= GIVEN REQUEST =
Swap "Live Casino" for "Sportsbook" throughout the listing below and reproduce it with everything else unchanged.

Entries for locating text and elements
_ _ _ _ _
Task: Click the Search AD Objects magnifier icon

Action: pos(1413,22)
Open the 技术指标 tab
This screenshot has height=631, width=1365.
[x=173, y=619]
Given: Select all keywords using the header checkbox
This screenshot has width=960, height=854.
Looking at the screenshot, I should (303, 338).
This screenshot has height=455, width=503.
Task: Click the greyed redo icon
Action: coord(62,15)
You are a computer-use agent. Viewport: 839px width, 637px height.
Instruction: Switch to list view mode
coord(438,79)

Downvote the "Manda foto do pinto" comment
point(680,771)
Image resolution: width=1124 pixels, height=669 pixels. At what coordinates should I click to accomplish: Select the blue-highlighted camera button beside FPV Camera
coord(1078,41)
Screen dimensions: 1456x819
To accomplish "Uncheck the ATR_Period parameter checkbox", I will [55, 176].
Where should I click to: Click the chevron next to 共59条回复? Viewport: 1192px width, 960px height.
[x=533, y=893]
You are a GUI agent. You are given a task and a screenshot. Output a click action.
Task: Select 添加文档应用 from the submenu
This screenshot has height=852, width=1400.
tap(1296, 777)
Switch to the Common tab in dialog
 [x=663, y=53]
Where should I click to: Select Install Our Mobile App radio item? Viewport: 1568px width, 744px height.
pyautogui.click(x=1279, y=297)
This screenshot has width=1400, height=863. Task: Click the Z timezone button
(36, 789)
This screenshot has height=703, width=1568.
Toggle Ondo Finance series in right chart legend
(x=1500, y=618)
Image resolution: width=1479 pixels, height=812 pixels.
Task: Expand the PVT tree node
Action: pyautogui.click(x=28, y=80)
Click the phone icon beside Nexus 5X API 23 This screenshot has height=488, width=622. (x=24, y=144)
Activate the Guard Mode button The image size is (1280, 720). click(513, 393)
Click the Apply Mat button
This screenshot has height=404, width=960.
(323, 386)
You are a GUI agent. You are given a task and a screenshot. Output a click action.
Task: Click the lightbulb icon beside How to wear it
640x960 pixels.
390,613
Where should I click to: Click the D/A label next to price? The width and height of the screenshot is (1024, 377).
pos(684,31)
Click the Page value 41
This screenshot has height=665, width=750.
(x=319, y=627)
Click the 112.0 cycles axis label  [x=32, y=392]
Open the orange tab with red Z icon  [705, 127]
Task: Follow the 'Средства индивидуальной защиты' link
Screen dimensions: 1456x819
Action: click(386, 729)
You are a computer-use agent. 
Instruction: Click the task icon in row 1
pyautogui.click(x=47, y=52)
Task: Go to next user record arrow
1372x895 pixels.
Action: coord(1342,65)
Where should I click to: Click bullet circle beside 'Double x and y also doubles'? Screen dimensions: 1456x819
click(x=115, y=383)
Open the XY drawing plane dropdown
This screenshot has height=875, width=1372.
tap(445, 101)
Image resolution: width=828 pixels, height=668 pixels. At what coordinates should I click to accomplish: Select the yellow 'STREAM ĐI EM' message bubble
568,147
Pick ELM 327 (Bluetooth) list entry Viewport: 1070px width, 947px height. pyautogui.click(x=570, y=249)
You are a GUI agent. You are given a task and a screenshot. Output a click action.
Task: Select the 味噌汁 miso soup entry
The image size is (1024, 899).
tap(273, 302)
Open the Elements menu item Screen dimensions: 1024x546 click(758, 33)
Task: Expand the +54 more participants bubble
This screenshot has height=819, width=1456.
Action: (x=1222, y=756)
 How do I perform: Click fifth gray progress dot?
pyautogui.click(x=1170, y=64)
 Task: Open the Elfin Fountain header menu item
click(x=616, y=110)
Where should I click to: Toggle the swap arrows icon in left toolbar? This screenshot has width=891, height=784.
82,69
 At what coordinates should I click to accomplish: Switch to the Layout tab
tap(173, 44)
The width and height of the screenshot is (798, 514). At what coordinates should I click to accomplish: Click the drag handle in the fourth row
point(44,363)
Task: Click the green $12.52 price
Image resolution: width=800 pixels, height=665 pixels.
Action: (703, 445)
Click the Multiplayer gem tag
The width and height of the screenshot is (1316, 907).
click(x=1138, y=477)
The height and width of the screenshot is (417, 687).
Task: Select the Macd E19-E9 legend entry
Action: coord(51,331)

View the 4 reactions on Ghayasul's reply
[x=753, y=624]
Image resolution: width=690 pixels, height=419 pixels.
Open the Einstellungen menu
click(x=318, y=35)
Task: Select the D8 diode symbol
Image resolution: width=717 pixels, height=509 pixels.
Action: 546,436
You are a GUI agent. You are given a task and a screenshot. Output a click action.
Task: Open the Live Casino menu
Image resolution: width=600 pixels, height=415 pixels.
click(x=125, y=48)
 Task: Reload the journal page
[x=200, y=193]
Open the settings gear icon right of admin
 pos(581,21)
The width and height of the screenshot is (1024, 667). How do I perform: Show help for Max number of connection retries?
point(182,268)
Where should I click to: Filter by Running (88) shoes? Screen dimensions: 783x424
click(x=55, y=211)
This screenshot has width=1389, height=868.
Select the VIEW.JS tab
_ _ _ _ _
= ANSWER =
Task: Click the Search AD Objects magnifier icon

Action: pos(1413,22)
Open the 技术指标 tab
This screenshot has height=631, width=1365.
[x=173, y=619]
Given: Select all keywords using the header checkbox
This screenshot has width=960, height=854.
Looking at the screenshot, I should (303, 338).
This screenshot has height=455, width=503.
Task: Click the greyed redo icon
Action: coord(62,15)
You are a computer-use agent. Viewport: 839px width, 637px height.
Instruction: Switch to list view mode
coord(438,79)

Downvote the "Manda foto do pinto" comment
point(680,771)
Image resolution: width=1124 pixels, height=669 pixels. At what coordinates should I click to accomplish: Select the blue-highlighted camera button beside FPV Camera
coord(1078,41)
Screen dimensions: 1456x819
To accomplish "Uncheck the ATR_Period parameter checkbox", I will [55, 176].
Where should I click to: Click the chevron next to 共59条回复? Viewport: 1192px width, 960px height.
[x=533, y=893]
You are a GUI agent. You are given a task and a screenshot. Output a click action.
Task: Select 添加文档应用 from the submenu
This screenshot has height=852, width=1400.
tap(1296, 777)
Switch to the Common tab in dialog
 [x=663, y=53]
Where should I click to: Select Install Our Mobile App radio item? Viewport: 1568px width, 744px height.
pyautogui.click(x=1279, y=297)
This screenshot has width=1400, height=863. Task: Click the Z timezone button
(36, 789)
This screenshot has height=703, width=1568.
Toggle Ondo Finance series in right chart legend
(x=1500, y=618)
Image resolution: width=1479 pixels, height=812 pixels.
Task: Expand the PVT tree node
Action: pyautogui.click(x=28, y=80)
Click the phone icon beside Nexus 5X API 23 This screenshot has height=488, width=622. (x=24, y=144)
Activate the Guard Mode button The image size is (1280, 720). click(513, 393)
Click the Apply Mat button
This screenshot has height=404, width=960.
(323, 386)
You are a GUI agent. You are given a task and a screenshot. Output a click action.
Task: Click the lightbulb icon beside How to wear it
640x960 pixels.
390,613
Where should I click to: Click the D/A label next to price? The width and height of the screenshot is (1024, 377).
pos(684,31)
Click the Page value 41
This screenshot has height=665, width=750.
(x=319, y=627)
Click the 112.0 cycles axis label  [x=32, y=392]
Open the orange tab with red Z icon  [705, 127]
Task: Follow the 'Средства индивидуальной защиты' link
Screen dimensions: 1456x819
Action: click(386, 729)
You are a computer-use agent. 
Instruction: Click the task icon in row 1
pyautogui.click(x=47, y=52)
Task: Go to next user record arrow
1372x895 pixels.
Action: coord(1342,65)
Where should I click to: Click bullet circle beside 'Double x and y also doubles'? Screen dimensions: 1456x819
click(x=115, y=383)
Open the XY drawing plane dropdown
This screenshot has height=875, width=1372.
tap(445, 101)
Image resolution: width=828 pixels, height=668 pixels. At what coordinates should I click to accomplish: Select the yellow 'STREAM ĐI EM' message bubble
568,147
Pick ELM 327 (Bluetooth) list entry Viewport: 1070px width, 947px height. pyautogui.click(x=570, y=249)
You are a GUI agent. You are given a task and a screenshot. Output a click action.
Task: Select the 味噌汁 miso soup entry
The image size is (1024, 899).
tap(273, 302)
Open the Elements menu item Screen dimensions: 1024x546 click(758, 33)
Task: Expand the +54 more participants bubble
This screenshot has height=819, width=1456.
Action: (x=1222, y=756)
 How do I perform: Click fifth gray progress dot?
pyautogui.click(x=1170, y=64)
 Task: Open the Elfin Fountain header menu item
click(x=616, y=110)
Where should I click to: Toggle the swap arrows icon in left toolbar? This screenshot has width=891, height=784.
82,69
 At what coordinates should I click to accomplish: Switch to the Layout tab
tap(173, 44)
The width and height of the screenshot is (798, 514). At what coordinates should I click to accomplish: Click the drag handle in the fourth row
point(44,363)
Task: Click the green $12.52 price
Image resolution: width=800 pixels, height=665 pixels.
Action: (703, 445)
Click the Multiplayer gem tag
The width and height of the screenshot is (1316, 907).
click(x=1138, y=477)
The height and width of the screenshot is (417, 687).
Task: Select the Macd E19-E9 legend entry
Action: coord(51,331)

View the 4 reactions on Ghayasul's reply
[x=753, y=624]
Image resolution: width=690 pixels, height=419 pixels.
Open the Einstellungen menu
click(x=318, y=35)
Task: Select the D8 diode symbol
Image resolution: width=717 pixels, height=509 pixels.
Action: 546,436
You are a GUI agent. You are given a task and a screenshot. Output a click action.
Task: Open the Sportsbook menu
Image resolution: width=600 pixels, height=415 pixels.
click(x=125, y=48)
 Task: Reload the journal page
[x=200, y=193]
Open the settings gear icon right of admin
 pos(581,21)
The width and height of the screenshot is (1024, 667). How do I perform: Show help for Max number of connection retries?
point(182,268)
Where should I click to: Filter by Running (88) shoes? Screen dimensions: 783x424
click(x=55, y=211)
This screenshot has width=1389, height=868.
Select the VIEW.JS tab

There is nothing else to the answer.